Masing-masing pembaca surat Yaasiin membawa niat di dalam hati. Pembacaan pertama diniatkan agar umat selalu diberi kesehatan dan kekuatan dalam beribadah kepada Allah. Pembacaan kedua, agar umat diberi umur yang panjang sehingga dapat bertemu kembali pada ramadan yang akan datang. Dan pembacaan terakhir diniatkan agar umat Islam selalu mendapat perlindungan dari Allah SWT. Air yang telah dibawa dari masjid tersebut dipercaya membawa berkah bagi siapa saja yang meminumnya.
Begitulah tradisi yang di masjid yang sudah menjadi simbol Islam di Samarinda Seberang.

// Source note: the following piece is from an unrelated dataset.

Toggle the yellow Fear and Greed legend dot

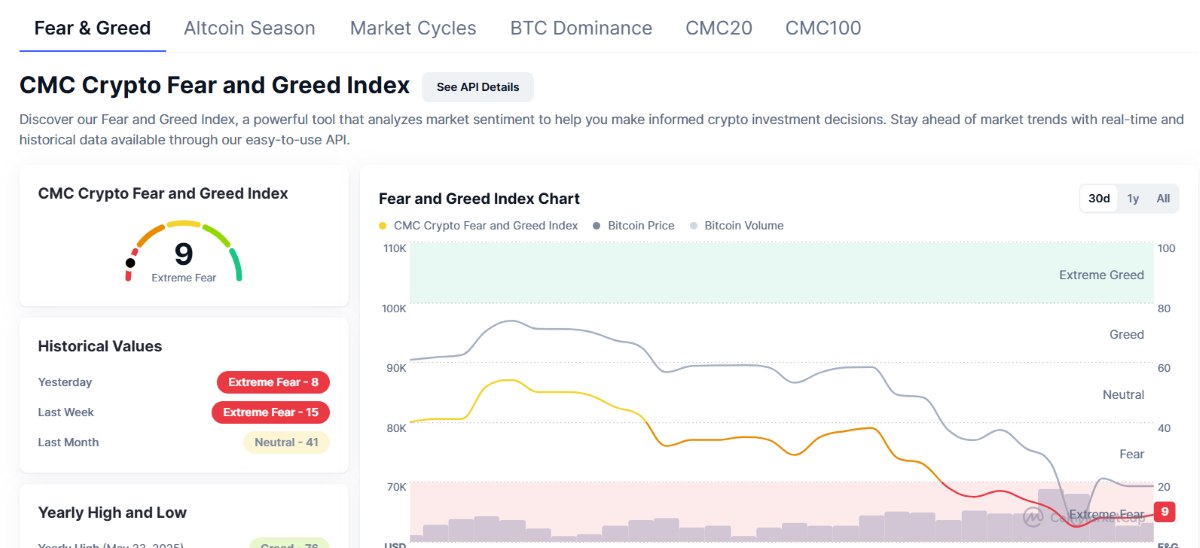(x=383, y=226)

Dari tempat inilah titik awal berdirinya Kota Samarinda. Sekitar 1667, sebagian orang-orang Bugis Wajo dari Kerajaan Gowa, Sulawesi Selatan, meminta suaka kepada Sultan Kutai. Mereka kemudian diberikan kesempatan oleh Sultan Kutai membuka perkampungan di dekat pelabuhan.
Sultan Kutai kemudian memberi nama perkampungan itu "Sama Rendah". Maksudnya, setiap penduduk baik asli maupun pendatang memiliki derajat sama. Tak ada perbedaan antara suku Bugis, Kutai, Banjar dan suku lainnya. Diperkirakan pengucapan itu lama-kelamaan berubah menjadi Samarinda.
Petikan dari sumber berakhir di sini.